Trois trajectoires peuvent être défendues selon l’état du parc

La première trajectoire consiste à stabiliser la version 4.2 pendant une durée strictement bornée. Elle n’est défendable que si votre contrat de maintenance le permet, si aucun risque connu ne rend la situation intenable et si le parc fait déjà l’objet d’un audit. Cette trajectoire n’est pas une absence de décision. Elle suppose une date de sortie, un suivi des incidents et un gel des nouveaux développements.

La deuxième trajectoire consiste à préparer la mise à niveau vers la version 4.3, puis à conserver SAP BusinessObjects comme couche de restitution pendant plusieurs exercices. Elle correspond aux organisations qui possèdent beaucoup de rapports actifs, des univers avec des règles peu documentées ou des usages Crystal sensibles. Le budget doit séparer l’infrastructure, la compatibilité, les tests techniques et la recette fonctionnelle.

La troisième trajectoire organise une sortie progressive de BI SAP. Elle demande d’abord de classer les contenus entre arrêt, archivage, reprise à l’identique fonctionnelle et reconstruction. Elle échoue lorsque tous les rapports sont déclarés stratégiques sans preuve d’usage. Elle échoue aussi lorsque la cible est choisie avant d’avoir compris les univers et les calculs Web Intelligence.

Le coût d’une migration ne peut pas être déduit du calendrier de support. Le calendrier vous donne une contrainte de temps. La charge dépend du volume actif, de la complexité des documents, des univers, des droits et du niveau de recette exigé. Pour établir une fourchette qui sépare clairement reprise, recette et conduite de projet, vous pouvez rapprocher votre inventaire de ce chiffrage du coût de migration de BusinessObjects vers Power BI.

La cible ne doit pas être imposée par le seul impératif de fin de support. Une organisation ayant besoin de rapports paginés, de diffusions formelles et de restitutions réglementées n’évalue pas la même chose qu’un parc de tableaux Webi consultés de manière interactive. L’arbitrage entre les outils de restitution doit reprendre les usages recensés, pas les seules tendances du marché.

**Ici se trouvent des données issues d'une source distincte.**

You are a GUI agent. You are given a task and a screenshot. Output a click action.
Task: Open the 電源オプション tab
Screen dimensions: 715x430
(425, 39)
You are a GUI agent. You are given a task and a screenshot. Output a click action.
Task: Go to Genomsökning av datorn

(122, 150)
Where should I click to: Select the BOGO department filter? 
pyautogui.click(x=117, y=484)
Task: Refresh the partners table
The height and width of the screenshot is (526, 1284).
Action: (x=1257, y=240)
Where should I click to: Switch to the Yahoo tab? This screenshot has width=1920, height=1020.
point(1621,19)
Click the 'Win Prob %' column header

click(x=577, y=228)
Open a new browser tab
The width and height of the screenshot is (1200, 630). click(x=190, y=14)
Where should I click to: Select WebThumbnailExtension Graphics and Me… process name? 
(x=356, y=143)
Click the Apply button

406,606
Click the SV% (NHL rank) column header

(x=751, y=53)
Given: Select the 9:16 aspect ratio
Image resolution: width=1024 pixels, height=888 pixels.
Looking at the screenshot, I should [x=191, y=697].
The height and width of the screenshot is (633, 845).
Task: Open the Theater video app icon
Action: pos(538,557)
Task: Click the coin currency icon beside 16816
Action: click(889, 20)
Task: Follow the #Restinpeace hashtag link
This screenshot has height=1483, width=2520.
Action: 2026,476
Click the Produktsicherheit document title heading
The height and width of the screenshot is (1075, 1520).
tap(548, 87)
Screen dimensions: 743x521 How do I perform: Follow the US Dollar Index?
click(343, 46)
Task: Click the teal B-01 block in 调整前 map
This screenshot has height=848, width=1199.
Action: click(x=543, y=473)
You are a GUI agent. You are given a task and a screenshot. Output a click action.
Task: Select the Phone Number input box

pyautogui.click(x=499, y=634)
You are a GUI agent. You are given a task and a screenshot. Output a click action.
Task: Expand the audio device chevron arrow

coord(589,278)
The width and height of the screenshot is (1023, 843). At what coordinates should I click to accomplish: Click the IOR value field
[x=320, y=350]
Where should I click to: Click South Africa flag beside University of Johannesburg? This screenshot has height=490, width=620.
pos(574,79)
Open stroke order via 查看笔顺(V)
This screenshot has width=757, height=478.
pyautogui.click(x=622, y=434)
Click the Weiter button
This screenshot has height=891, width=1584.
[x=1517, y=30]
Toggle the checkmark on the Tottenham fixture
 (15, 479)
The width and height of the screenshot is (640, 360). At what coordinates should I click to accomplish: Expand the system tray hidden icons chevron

Aucun environnement SAP BusinessObjects 4.2 ou 4.3 n’a été ouvert pour ce dossier. Les éléments de maintenance SAP cités reposent sur les pages et notes éditeur consultées le 12 mars 2026. Avant d’engager un budget, exportez les informations de version depuis votre Central Management Console et rapprochez-les des échéances affichées dans votre accès SAP for Me.

La version 4.2 de SAP BusinessObjects fonctionne-t-elle encore après le 31 décembre 2024 ?

La plateforme peut continuer à fonctionner, mais la fin du Priority-One Support modifie le cadre de prise en charge. La KBA SAP 3263860, consultée le 12 mars 2026, doit être vérifiée avec votre contrat de maintenance et votre niveau de Support Package.

La version 4.3 permet-elle de conserver les univers et les rapports Web Intelligence ?

La version 4.3 est conçue comme une continuité de BI Platform 4.x. La compatibilité réelle dépend toutefois de votre version source, des univers, des SDK, des extensions et du chemin de montée de version validé dans la documentation SAP.

Faut-il migrer tous les rapports avant une mise à jour BusinessObjects ?

Non. Commencez par mesurer les consultations sur douze mois et identifiez les publications, les rapports de clôture et les dépendances techniques. Les contenus non utilisés et sans dépendance peuvent être archivés après validation de leur propriétaire.

Comment vérifier le calendrier de support de mon installation BI SAP ?

Relevez la version exacte, le Support Package et le patch depuis votre environnement, puis consultez les KBA 3263860 et 2144559 ainsi que SAP for Me. Conservez la date de consultation et le périmètre de maintenance associé à votre contrat.